El resto de dinero necesario hasta llegar a los 9 millones de euros estimados para su conclusión será con cofinanciación europea «por fondos FEDER con un importe de 5 millones de euros. En principio la licitación de la anterior estaba en torno a los 7,5 millones, no sabemos con el modificado cómo quedará, pero es verdad que la extensión constructiva baja bastante, como un 40 por ciento, pero no sabemos exactamente con el modificado en cuanto va a salir la licitación y luego la adjudicación», apunta la delegada.

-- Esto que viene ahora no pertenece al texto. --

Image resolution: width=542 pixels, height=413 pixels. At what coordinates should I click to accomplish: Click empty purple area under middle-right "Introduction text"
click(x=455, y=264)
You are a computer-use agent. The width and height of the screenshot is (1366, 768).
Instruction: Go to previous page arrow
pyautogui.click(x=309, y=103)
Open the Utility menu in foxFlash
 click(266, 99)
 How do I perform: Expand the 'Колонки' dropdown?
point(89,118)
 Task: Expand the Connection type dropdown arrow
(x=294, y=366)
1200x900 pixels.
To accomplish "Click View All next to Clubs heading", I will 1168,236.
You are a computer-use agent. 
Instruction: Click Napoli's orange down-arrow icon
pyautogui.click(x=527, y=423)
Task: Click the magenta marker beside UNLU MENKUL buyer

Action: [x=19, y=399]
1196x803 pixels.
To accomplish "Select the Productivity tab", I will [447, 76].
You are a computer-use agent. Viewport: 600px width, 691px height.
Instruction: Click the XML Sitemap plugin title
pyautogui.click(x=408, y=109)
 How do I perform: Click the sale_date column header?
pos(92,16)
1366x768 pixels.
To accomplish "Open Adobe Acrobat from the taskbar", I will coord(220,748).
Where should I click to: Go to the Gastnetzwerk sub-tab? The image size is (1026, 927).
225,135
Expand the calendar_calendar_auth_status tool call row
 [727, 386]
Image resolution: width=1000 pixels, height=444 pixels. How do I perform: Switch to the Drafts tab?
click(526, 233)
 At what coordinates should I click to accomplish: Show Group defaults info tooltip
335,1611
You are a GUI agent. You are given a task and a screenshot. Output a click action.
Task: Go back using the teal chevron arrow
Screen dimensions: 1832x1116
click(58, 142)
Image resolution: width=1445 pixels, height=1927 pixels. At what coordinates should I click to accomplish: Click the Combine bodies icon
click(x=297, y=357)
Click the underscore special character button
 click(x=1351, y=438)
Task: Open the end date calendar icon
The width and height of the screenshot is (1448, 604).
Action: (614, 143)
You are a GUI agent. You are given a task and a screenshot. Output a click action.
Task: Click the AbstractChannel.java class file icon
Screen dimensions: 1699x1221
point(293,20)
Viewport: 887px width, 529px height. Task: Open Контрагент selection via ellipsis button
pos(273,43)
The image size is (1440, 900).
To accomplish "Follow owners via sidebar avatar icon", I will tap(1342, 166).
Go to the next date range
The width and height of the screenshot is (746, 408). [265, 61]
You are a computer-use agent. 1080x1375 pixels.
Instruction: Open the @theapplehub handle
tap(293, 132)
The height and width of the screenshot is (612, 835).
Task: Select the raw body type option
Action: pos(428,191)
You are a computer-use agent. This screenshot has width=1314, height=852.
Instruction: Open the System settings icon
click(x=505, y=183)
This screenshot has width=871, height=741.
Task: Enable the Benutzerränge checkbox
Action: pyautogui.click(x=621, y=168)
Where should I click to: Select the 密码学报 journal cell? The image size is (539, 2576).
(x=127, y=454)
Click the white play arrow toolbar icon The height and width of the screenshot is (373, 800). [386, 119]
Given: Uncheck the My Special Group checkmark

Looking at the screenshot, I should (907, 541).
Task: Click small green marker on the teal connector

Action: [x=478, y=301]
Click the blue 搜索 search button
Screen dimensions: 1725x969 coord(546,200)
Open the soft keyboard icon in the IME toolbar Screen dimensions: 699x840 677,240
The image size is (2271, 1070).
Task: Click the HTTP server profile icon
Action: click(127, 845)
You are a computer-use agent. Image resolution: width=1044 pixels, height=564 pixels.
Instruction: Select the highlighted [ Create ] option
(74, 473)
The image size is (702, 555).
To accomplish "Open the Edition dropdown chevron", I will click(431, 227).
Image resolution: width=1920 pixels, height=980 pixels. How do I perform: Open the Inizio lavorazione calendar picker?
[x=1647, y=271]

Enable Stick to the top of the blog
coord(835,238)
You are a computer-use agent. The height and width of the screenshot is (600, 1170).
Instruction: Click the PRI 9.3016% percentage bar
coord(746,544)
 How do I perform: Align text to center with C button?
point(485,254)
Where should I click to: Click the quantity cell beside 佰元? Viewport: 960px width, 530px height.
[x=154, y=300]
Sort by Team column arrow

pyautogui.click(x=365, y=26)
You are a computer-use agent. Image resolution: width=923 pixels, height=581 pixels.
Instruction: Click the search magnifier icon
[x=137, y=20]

Monsalud también alude a los plazos del museo: «En septiembre se licitarán las obras, una vez nos apruebe el Ayuntamiento la licencia de obras» y de cara a final de año, podrán certificar los 500.000 euros presupuestados y acelerarse ya sin parar a partir de 2018 para que esté concluido en 2019. La fase que ahora anuncian para final de año, prevé reducir la altura del edificio y la pasarela de entrada, dejando el conjunto para la fase de adaptación y finalización.

En 2019 visitarán el conjunto los inspectores de la Unesco para comprobar el nivel de cumplimiento de la hoja de ruta que el organismo internacional ha marcado para el monumento. El futuro de la necrópolis antequerana estará entonces en sus manos. Como hoy está en manos de la Consejería de Cultura.